▶ [What is needed]:
Give back every record below, character for character.

(Beginning of Material for the task)

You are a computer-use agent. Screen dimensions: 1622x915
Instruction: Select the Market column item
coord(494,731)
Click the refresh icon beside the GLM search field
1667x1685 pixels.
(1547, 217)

(End of Material for the task)

▶ [Result of this task]:
You are a computer-use agent. Screen dimensions: 1622x915
Instruction: Select the Market column item
coord(494,731)
Click the refresh icon beside the GLM search field
1667x1685 pixels.
(1547, 217)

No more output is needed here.